Each entry needs to be reproduced exactly as it is.
═════ AVAILABLE DATA ═════
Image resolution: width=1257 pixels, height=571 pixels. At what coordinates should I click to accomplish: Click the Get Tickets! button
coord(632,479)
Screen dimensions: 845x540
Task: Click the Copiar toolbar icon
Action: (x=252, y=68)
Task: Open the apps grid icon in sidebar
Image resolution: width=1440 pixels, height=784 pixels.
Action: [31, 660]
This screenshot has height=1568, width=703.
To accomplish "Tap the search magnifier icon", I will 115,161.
═════
■ SOLVED PROBLEM
Image resolution: width=1257 pixels, height=571 pixels. At what coordinates should I click to accomplish: Click the Get Tickets! button
coord(632,479)
Screen dimensions: 845x540
Task: Click the Copiar toolbar icon
Action: (x=252, y=68)
Task: Open the apps grid icon in sidebar
Image resolution: width=1440 pixels, height=784 pixels.
Action: [31, 660]
This screenshot has height=1568, width=703.
To accomplish "Tap the search magnifier icon", I will 115,161.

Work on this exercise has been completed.